**EXERCISE:** Return the entries in full, exactly as they were written.

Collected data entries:

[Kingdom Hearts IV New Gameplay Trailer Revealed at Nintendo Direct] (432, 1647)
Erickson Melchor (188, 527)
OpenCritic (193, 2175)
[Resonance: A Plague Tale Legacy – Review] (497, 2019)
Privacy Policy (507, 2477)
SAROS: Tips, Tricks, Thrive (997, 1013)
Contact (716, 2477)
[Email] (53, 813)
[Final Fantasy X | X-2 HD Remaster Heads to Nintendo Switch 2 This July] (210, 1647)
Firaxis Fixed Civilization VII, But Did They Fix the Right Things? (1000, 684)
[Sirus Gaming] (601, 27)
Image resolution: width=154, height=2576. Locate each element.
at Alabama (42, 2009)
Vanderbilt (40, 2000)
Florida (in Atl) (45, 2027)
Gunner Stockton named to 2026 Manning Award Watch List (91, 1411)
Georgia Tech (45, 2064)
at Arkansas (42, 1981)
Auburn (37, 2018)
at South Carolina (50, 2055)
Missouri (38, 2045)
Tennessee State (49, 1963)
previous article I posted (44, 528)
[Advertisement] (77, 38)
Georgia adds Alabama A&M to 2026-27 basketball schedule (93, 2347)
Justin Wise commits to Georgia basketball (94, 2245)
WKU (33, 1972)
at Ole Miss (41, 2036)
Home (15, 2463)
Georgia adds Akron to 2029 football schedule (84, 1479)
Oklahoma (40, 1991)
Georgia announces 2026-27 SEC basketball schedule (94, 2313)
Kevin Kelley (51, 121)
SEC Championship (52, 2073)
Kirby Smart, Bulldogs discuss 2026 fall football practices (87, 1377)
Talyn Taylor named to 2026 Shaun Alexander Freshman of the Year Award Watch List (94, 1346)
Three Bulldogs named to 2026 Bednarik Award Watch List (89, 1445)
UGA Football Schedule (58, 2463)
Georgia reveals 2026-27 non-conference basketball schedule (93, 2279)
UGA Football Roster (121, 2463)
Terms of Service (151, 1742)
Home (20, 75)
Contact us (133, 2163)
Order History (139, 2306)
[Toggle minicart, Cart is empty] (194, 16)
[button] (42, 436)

**YOUR SOLUTION:**
[Kingdom Hearts IV New Gameplay Trailer Revealed at Nintendo Direct] (432, 1647)
Erickson Melchor (188, 527)
OpenCritic (193, 2175)
[Resonance: A Plague Tale Legacy – Review] (497, 2019)
Privacy Policy (507, 2477)
SAROS: Tips, Tricks, Thrive (997, 1013)
Contact (716, 2477)
[Email] (53, 813)
[Final Fantasy X | X-2 HD Remaster Heads to Nintendo Switch 2 This July] (210, 1647)
Firaxis Fixed Civilization VII, But Did They Fix the Right Things? (1000, 684)
[Sirus Gaming] (601, 27)
Image resolution: width=154, height=2576. Locate each element.
at Alabama (42, 2009)
Vanderbilt (40, 2000)
Florida (in Atl) (45, 2027)
Gunner Stockton named to 2026 Manning Award Watch List (91, 1411)
Georgia Tech (45, 2064)
at Arkansas (42, 1981)
Auburn (37, 2018)
at South Carolina (50, 2055)
Missouri (38, 2045)
Tennessee State (49, 1963)
previous article I posted (44, 528)
[Advertisement] (77, 38)
Georgia adds Alabama A&M to 2026-27 basketball schedule (93, 2347)
Justin Wise commits to Georgia basketball (94, 2245)
WKU (33, 1972)
at Ole Miss (41, 2036)
Home (15, 2463)
Georgia adds Akron to 2029 football schedule (84, 1479)
Oklahoma (40, 1991)
Georgia announces 2026-27 SEC basketball schedule (94, 2313)
Kevin Kelley (51, 121)
SEC Championship (52, 2073)
Kirby Smart, Bulldogs discuss 2026 fall football practices (87, 1377)
Talyn Taylor named to 2026 Shaun Alexander Freshman of the Year Award Watch List (94, 1346)
Three Bulldogs named to 2026 Bednarik Award Watch List (89, 1445)
UGA Football Schedule (58, 2463)
Georgia reveals 2026-27 non-conference basketball schedule (93, 2279)
UGA Football Roster (121, 2463)
Terms of Service (151, 1742)
Home (20, 75)
Contact us (133, 2163)
Order History (139, 2306)
[Toggle minicart, Cart is empty] (194, 16)
[button] (42, 436)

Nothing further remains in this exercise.